Cairo's Housing Crisis: How Egypt's Capital Stacks Up Against Global Peers
As informal settlements expand across the Nile Delta, urban planners are studying lessons from Istanbul, Lagos and Mumbai to reshape the city's future.
As informal settlements expand across the Nile Delta, urban planners are studying lessons from Istanbul, Lagos and Mumbai to reshape the city's future.

Cairo's housing shortage has become impossible to ignore. With a metropolitan population exceeding 20 million, the city faces an acute deficit of affordable units—a problem that has prompted local officials to examine how peer megacities are addressing similar pressures.

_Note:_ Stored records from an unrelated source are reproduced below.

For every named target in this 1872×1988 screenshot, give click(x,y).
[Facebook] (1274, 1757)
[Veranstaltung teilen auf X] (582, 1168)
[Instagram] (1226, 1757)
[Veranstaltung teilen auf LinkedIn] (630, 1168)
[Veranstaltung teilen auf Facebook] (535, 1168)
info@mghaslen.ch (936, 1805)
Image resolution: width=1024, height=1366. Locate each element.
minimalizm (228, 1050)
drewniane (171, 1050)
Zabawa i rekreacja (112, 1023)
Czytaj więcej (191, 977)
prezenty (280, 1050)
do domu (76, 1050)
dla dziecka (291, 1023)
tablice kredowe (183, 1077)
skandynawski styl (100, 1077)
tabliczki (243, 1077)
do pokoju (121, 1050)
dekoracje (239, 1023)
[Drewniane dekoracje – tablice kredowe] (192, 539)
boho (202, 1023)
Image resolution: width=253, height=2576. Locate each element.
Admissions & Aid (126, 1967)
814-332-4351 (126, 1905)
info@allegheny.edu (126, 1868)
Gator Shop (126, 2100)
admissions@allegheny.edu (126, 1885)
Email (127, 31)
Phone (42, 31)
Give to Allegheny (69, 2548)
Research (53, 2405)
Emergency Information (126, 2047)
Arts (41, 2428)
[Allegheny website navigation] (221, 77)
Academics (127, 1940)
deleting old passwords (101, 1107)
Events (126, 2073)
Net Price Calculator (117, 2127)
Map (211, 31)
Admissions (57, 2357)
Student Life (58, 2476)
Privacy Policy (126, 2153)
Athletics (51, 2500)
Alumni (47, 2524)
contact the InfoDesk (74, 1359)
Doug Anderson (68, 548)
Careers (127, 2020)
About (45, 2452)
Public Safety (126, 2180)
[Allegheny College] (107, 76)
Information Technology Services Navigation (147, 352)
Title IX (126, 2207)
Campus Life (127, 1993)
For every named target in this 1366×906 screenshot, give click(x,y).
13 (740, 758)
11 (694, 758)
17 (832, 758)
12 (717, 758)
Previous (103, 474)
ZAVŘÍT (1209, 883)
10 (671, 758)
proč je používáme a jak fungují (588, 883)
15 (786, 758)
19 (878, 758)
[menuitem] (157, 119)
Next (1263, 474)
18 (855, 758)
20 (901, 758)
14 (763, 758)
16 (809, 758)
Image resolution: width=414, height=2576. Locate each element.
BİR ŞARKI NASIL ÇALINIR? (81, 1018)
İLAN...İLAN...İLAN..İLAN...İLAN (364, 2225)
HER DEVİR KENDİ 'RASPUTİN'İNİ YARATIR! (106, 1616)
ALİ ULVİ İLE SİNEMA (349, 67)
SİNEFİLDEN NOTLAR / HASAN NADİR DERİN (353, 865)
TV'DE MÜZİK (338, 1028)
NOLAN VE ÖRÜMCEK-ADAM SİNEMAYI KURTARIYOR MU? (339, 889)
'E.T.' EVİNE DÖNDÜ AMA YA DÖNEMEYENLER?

The numbers are sobering. According to data from the Egyptian Housing Ministry, Cairo requires approximately 600,000 new housing units over the next five years to meet current demand, yet construction rarely exceeds 100,000 units annually. This gap has fuelled explosive growth in informal settlements like Manshiyat Naser and parts of eastern Giza, where roughly 40 percent of the capital's residents now live in substandard housing.
International comparisons reveal Cairo's distinctive challenges. Istanbul has tackled urban density through coordinated public-private partnerships in areas like Basaksehir, where mixed-income developments have successfully integrated low-income families into planned neighbourhoods. Lagos deployed similar models in Lekki, though critics argue that approach remains inaccessible to the city's poorest residents. Mumbai's approach—permitting higher density zoning near transit corridors—has been studied by Cairo's Urban Development Authority, particularly as expansion along the new Administrative Capital corridor accelerates.
Cairo's own New Administrative Capital project, launched east of the city in 2015, represents a bold but controversial gambit. While it aims to decentralise pressure from the historic metropolis, critics note it diverts resources and investment away from upgrading existing neighbourhoods like Dokki, Helwan and Zamalek, where ageing infrastructure and rising property costs squeeze middle-class families.
Recent initiatives show modest promise. The government's mortgage subsidy programme has expanded access for lower-income buyers, though monthly payments of 2,500-4,000 EGP remain steep for families earning less than 4,000 EGP monthly. Meanwhile, several NGOs—including the Asfour Centre for Housing Rights—are piloting cooperative housing models in Ain Shams and Heliopolis, inspired by successful programmes in Turkey and Vietnam.
Land scarcity and regulatory gridlock remain persistent obstacles. Unlike Singapore's streamlined zoning reforms or Bogotá's aggressive vertical densification, Cairo's Byzantine permitting process discourages developers from pursuing mid-rise projects in underutilised zones near the metro lines.
As Cairo enters mid-2026, the window for comprehensive reform narrows. Planners acknowledge that without rapid policy shifts—clearer zoning codes, investment in mass transit, and serious upgrading of informal settlements—the housing crisis will deepen. The question is whether Egyptian officials can muster the political will to implement the harder lessons from global peers, or whether Cairo will continue charting its own, costlier path.
This article was compiled by AI and screened before publishing. See our editorial standards.